Brano fornito
————

Nel presente e nel futuro di Lux ci sono tanti, tantissimi progetti. Partiamo da quello che vedremo già il 7 dicembre: «Odio il Natale, la nostra prima serie originale per Netflix, è una riflessione sulle festività molto femminile, molto comedy, con Pilar Fogliati». In questo momento, poi, Lux è sul set di tre titoli: le nuove stagioni di Che Dio ci aiuti, Un passo dal cielo e Blanca. Ma non solo: «Dovremmo partire a settembre con Costiera, un soft crime ambientato proprio in quel luogo meraviglioso dell’Italia di cui gli americani vanno pazzi, ma stiamo ancora lavorando al nostro Sandokan, c’è nuovo concept di serie per Mediaset, siamo già alle prese con DOC 3 e stiamo preparando un legal internazionale. Abbiamo sempre avuto paura del genere perché il nostro sistema giudiziario è farraginoso, complesso, mentre ormai in Italia abbiamo grandi studi che hanno in sé tutte le discipline della giurisprudenza e non hanno nulla da invidiare a quelli statunitensi, quindi si può fare. Dobbiamo un po’ superare questa timidezza italiana, questo non sentirci all’altezza a volte ed essere orgogliosi di quello che siamo».
E poi c’è il sogno nel cassetto di Bernabei: «Anni fa comprai i diritti di questo libro di un professore di scuola milanese, Bianca come il latte, rossa come il sangue. Ci ho messo tantissimo a convincerlo e adesso stiamo lavorando a una serie young adult che sia aspirazionale. Credo che le serie per ragazzi siano – passami il termine – sentimentalmente pornografiche, usino cioè i ragazzi per guardarli nei loro aspetti più facili: la sessualità, la violenza… Io, che ho sei figli tra i 25 e i 9 anni e mi interesso di ragazzi sia per lavoro che come padre, penso che in loro ci sia una fortissima componente romantica, idealistica. È l’essenza della gioventù, che viene poco raccontata perché è molto più difficile. Noi stiamo pensando a qualcosa che renda più giustizia a quel momento della vita. Sognare adesso sembra impossibile perché il mondo ti urla: “Andrà tutto male”. E invece bisogna continuare a farlo perché che adolescenza è, se non si sogna».

————

Dati da esaminare
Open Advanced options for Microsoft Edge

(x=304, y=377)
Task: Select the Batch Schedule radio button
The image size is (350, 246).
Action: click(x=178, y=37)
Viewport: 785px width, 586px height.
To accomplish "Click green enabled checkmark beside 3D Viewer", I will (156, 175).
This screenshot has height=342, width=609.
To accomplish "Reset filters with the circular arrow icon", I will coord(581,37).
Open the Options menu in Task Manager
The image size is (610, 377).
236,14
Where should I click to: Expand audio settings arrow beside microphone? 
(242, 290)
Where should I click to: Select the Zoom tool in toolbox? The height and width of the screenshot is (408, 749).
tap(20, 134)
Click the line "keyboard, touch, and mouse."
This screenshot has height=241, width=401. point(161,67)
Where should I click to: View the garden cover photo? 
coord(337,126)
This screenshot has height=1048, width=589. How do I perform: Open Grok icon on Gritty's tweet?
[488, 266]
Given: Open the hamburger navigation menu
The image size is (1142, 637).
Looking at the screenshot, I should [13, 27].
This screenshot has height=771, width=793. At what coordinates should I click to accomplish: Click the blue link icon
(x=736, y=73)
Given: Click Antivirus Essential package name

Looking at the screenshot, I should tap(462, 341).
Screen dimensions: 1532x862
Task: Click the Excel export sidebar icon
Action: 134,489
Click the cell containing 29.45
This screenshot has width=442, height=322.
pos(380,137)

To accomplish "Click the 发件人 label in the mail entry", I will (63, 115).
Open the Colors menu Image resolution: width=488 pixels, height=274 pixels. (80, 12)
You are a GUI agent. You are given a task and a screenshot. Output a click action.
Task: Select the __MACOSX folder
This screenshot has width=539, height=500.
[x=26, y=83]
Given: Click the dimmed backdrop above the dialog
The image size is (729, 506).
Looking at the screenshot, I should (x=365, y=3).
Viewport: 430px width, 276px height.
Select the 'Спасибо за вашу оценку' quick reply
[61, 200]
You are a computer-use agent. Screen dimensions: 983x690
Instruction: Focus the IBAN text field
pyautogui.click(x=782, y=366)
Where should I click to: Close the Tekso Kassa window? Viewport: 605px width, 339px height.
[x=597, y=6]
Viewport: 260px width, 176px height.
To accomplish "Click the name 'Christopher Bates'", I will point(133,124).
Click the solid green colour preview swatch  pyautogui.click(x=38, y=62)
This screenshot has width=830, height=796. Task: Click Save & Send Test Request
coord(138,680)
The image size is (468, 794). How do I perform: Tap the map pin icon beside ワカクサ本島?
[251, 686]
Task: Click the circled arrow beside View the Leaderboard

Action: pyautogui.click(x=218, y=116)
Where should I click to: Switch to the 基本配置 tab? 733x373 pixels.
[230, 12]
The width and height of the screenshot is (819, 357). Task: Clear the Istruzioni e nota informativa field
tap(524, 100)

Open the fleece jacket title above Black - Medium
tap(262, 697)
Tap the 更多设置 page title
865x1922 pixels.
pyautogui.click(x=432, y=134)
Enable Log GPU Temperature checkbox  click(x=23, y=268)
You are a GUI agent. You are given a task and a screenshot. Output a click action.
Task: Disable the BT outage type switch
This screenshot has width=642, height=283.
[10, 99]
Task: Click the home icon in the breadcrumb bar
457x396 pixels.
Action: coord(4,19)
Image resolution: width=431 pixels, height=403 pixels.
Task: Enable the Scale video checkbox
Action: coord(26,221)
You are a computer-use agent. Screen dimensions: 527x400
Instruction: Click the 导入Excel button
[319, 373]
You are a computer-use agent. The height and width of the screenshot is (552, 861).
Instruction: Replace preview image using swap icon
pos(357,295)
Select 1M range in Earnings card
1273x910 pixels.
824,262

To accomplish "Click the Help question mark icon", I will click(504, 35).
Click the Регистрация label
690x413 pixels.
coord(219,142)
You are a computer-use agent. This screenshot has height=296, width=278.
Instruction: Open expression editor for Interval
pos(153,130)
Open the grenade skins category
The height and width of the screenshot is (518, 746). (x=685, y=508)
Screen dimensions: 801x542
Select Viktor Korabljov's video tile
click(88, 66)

————

Domande sul testo
1. Per ogni affermazione, di' se è d'accordo con il brano sui progetti di Lux. Rispondi sì o no e cita le parole del brano che lo dimostrano: (a) Odio il Natale è la prima serie originale di Lux per Netflix; (b) le riprese di Costiera dovrebbero cominciare a gennaio; (c) Bernabei ha sei figli.
2. Scrivi il seguito del brano sui progetti di Lux, riprendendo subito dopo l'ultima frase.

Risposte
1.
(a) Sì: «Odio il Natale, la nostra prima serie originale per Netflix».
(b) No: «Dovremmo partire a settembre con Costiera».
(c) Sì: «ho sei figli tra i 25 e i 9 anni».

2.
Secondo Bernabei, lavorare per la tv comporta una grandissima responsabilità: «Comunicare è bello, divertente, ma dobbiamo riflettere molto quando raccontiamo le nostre storie. Niente deve essere troppo esposto: Blanca non ti dice in continuazione che tu puoi superare la tua incapacità, però ti far stare bene, ti fa sorridere, e quel messaggio passa quasi senza nemmeno che tu te ne accorga. Noi comunicatori dobbiamo essere consapevoli che il pubblico va enormemente rispettato. Credo che le persone lo percepiscano e siano contente di vedere le nostre serie. E speriamo che continuino a farlo».